On the other end of the spectrum are people who do not view animals as living creatures at all. They may still find animals a curiosity, but they do not seem to think of them as possessing any thoughts or feelings of their own. I suspect these are the people who shout or clap their hands at animals that are not active enough when they come to the zoo, and sometimes take that attitude too far, banging on the glass or tossing things at the animals to make them move.

Personally, my feelings about the non-human animals I have worked with fall somewhere in between these two extremes. Animals are certainly not unthinking and unfeeling automatons, but nor are they humans wrapped in fur or feathers.

I have seen animals behave in ways that very much seem human and sometimes in ways that are far removed from anything we do as humans. I have seen a pair of monkeys holding hands just like any human couple sitting in the park, and I have seen groups of animals ignore or chase off their own children or other group members and never allow them back.

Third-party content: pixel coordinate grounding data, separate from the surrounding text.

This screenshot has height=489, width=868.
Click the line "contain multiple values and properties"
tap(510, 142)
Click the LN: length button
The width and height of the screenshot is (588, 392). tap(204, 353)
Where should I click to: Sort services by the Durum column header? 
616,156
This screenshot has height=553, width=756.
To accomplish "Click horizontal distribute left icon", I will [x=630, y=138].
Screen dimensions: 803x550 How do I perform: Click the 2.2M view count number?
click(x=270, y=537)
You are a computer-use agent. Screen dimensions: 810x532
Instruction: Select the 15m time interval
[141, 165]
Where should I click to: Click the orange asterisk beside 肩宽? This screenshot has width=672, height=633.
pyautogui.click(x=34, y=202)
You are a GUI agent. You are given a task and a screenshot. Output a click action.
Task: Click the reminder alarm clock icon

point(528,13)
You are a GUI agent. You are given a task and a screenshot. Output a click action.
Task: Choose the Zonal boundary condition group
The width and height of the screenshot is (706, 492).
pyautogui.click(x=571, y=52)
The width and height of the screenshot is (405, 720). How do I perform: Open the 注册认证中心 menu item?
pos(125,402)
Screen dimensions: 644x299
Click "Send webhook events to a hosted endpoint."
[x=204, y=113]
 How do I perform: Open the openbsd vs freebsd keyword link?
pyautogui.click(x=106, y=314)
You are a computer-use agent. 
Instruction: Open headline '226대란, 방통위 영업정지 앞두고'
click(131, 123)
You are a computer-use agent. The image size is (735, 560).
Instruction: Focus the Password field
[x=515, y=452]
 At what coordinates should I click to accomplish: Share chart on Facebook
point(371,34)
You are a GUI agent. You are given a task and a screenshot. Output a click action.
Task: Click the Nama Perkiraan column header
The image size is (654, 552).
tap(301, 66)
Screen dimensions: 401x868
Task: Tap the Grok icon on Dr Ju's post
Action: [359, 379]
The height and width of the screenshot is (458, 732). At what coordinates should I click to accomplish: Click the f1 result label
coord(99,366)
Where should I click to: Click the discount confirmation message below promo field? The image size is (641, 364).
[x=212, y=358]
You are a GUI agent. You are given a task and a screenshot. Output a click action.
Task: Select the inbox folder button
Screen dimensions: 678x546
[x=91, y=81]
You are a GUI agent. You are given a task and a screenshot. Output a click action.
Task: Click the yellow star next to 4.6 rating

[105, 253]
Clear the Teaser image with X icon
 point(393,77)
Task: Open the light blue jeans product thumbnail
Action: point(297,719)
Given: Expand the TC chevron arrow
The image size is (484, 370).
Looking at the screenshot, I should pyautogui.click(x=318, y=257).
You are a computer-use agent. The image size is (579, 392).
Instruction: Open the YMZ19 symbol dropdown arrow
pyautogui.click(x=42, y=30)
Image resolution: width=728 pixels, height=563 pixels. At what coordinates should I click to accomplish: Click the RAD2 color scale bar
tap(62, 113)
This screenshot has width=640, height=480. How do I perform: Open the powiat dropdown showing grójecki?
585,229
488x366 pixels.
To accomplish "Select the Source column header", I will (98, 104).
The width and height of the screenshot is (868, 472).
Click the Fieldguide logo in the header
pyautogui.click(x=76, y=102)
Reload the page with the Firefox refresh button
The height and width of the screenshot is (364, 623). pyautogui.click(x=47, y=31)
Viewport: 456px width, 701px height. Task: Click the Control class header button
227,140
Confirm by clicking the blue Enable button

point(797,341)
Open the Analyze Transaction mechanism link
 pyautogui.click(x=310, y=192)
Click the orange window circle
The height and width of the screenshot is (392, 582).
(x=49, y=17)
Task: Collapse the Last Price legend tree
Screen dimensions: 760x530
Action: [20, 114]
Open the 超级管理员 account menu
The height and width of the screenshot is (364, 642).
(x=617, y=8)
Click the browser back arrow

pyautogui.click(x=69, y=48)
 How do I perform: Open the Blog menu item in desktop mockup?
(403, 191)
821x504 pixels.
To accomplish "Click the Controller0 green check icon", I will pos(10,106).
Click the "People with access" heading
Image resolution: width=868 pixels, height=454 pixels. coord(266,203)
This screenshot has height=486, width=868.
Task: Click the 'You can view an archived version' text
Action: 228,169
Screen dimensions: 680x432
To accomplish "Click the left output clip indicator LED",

But I don’t think these behaviors make them more human or less human. They do not lose any value because their behavior is not human-like. Each species is unique in its behavior and, I suspect, in how it views the world. The fascinating part to me is that so much of what people experience as life is a common experience for the non-human animals that share the world with us.

And my suspicion is that this is the same thing that motivates most of the people who come to the zoo, whether they watch the mountain lions resting or the sea lions playing. Zoo visitors are making a connection with animals through their shared experiences of living. And almost everyone who visits the zoo has some yearning to make that connection with the other living things on the planet and hopefully recognize that this connection is something worth protecting for the future.

So now when I see those folks throwing food to the ducks, or even those people tapping the glass at the monkey house, I hope they are doing so because they are trying to connect with wildlife, and zoos and aquariums are really the only place where most people have the opportunity to do this.

Scott Silver is the Director of the Wildlife Conservation Society’s Queens Zoo.